After taking Scott Walker to task -- twice -- earlier this week for his completely false and cynical claim that he had created 17,000 new ready-to-hire businesses, the Milwaukee Journal Sentinel has today downgraded its assessment of Walker's central campaign promise to create 250,000 new private sector jobs, noting that "Wisconsin's latest jobs report moved sharply in the wrong direction."

In its latest "Walk-O-Meter" feature on Walker's central campaign promise, the Journal Sentinel writes "The report continues a trajectory that suggests it will be virtually impossible for Walker to meet his promise of creating 250,000 private-sector jobs in his four-year term. This is the view of two economists who follow the state closely and two business leaders who advised then-candidate Walker to make the promise."

The Journal Sentinel also quotes a report from Tom Hefty and John Torinus, two businessmen who advised Walker on the jobs goal in 2010, that appeared in the conservative Wisconsin Policy Research Institute that says, "...the state will not create 250,000 jobs by the end of 2014. Neither will Wisconsin be ranked as a top 10 state for business climate. Those goals, set out by Gov. Scott Walker in 2010, remain worthy. But they won't be achieved."

This is the second straight day of bad news for Walker, as yesterday's Marquette University Law School poll showed his support had fallen and Walker is tied with Democratic challenger Mary Burke at 46%.

Other key findings of the poll were that 70% of Wisconsin voters say the economy has stayed the same or gotten worse since Walker took office and 43% correctly believe that Wisconsin is lagging behind other states in job creation. The poll also indicates that a whopping 59% of Wisconsin voters say that extensive business experience is more important to becoming governor compared to just 27% who say that extensive political experience is more important.

Mary Burke, a former executive for Trek Bicycles, has a long track record of creating jobs in the public, private, and nonprofit sectors and has relied on that experience to create her serious jobs plan that will turn Wisconsin into a top ten, thriving economy.
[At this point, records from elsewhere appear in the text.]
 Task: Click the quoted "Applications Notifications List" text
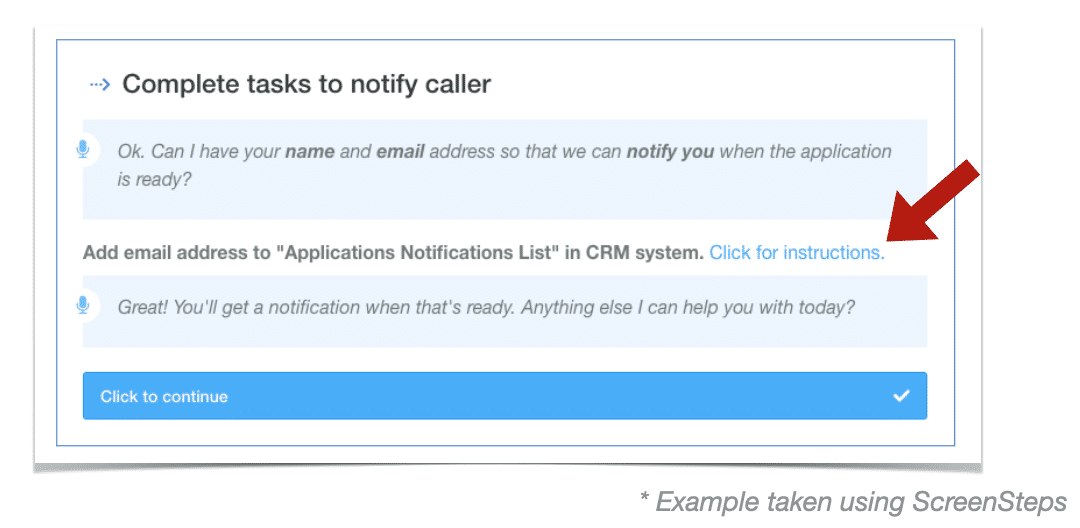pyautogui.click(x=411, y=253)
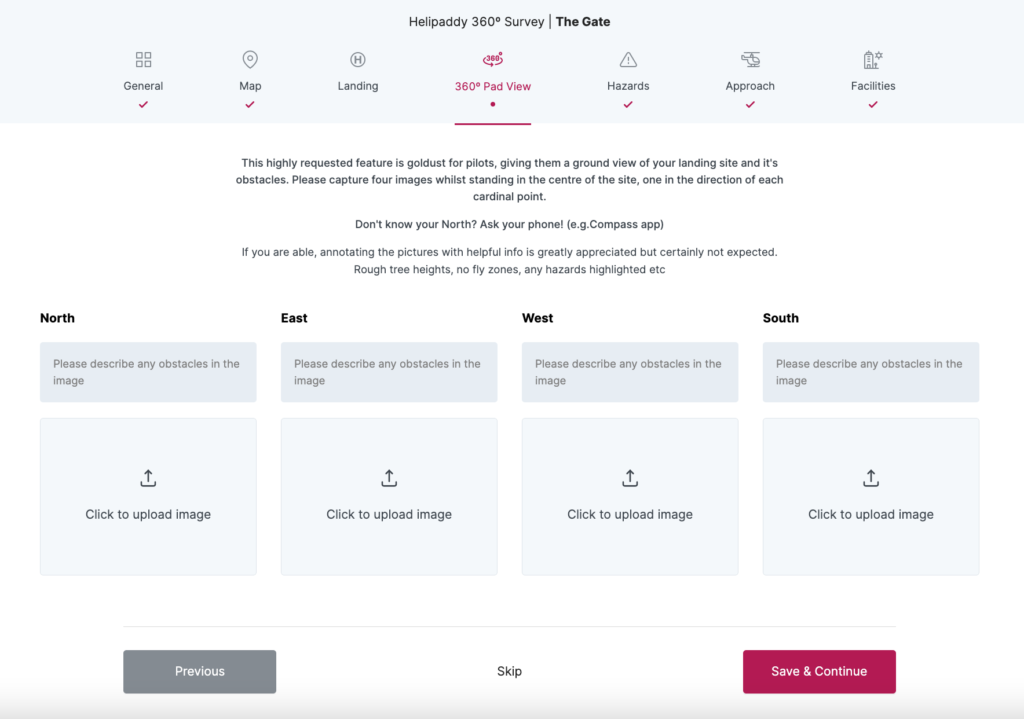Click the Skip link

pyautogui.click(x=509, y=671)
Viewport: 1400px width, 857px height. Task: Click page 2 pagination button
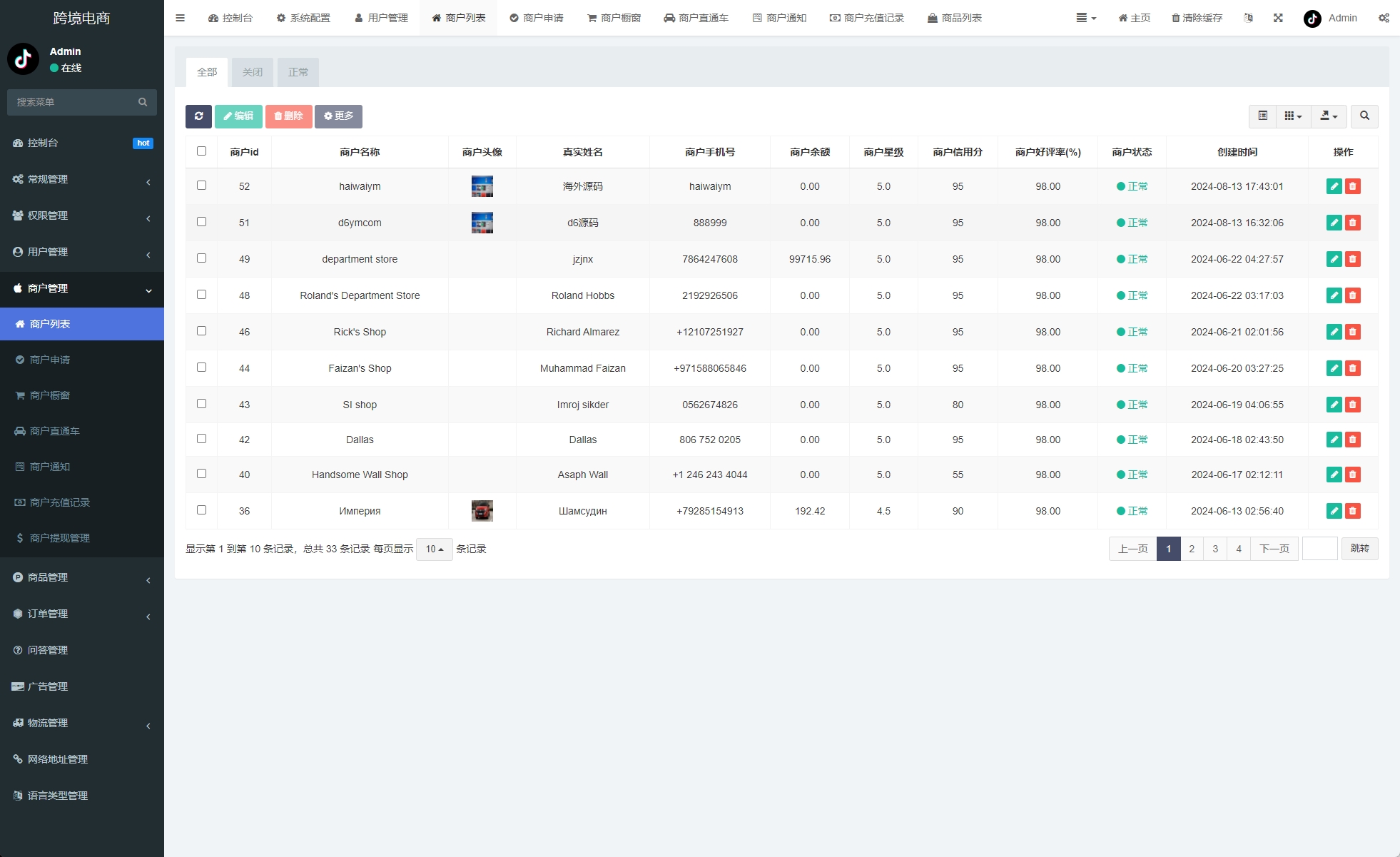click(x=1191, y=548)
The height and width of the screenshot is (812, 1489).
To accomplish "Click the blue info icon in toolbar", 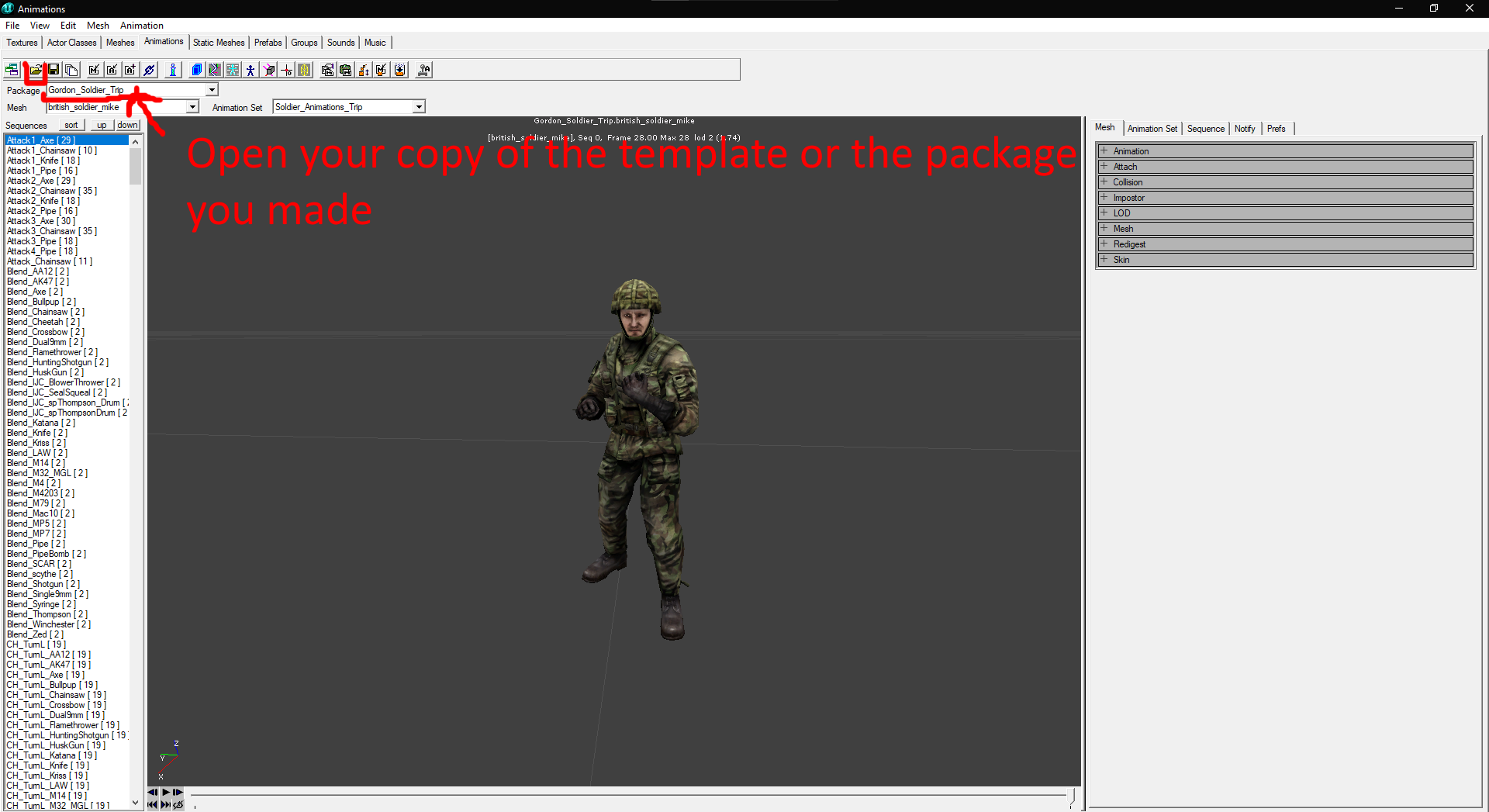I will (x=173, y=70).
In contrast, Scott Walker has ignored job creation in Wisconsin as he campaigns for president around the country ; a bad choice, according the MU poll, which shows that 67% of voters don't think Scott Walker should run for president and 65% believe that a governor can't run for president and still fulfill the duties of their job.

"Support for Scott Walker is falling almost as fast and hard as he's made Wisconsin fall in the job creation rankings," Democratic Party of Wisconsin Chair Mike Tate said Thursday. "But while there's no remedy for Walker's failed agenda that's put his political ambitions ahead of Wisconsin's middle class, there is a remedy for Wisconsin's economy and it starts with electing Mary Burke as our new governor in November."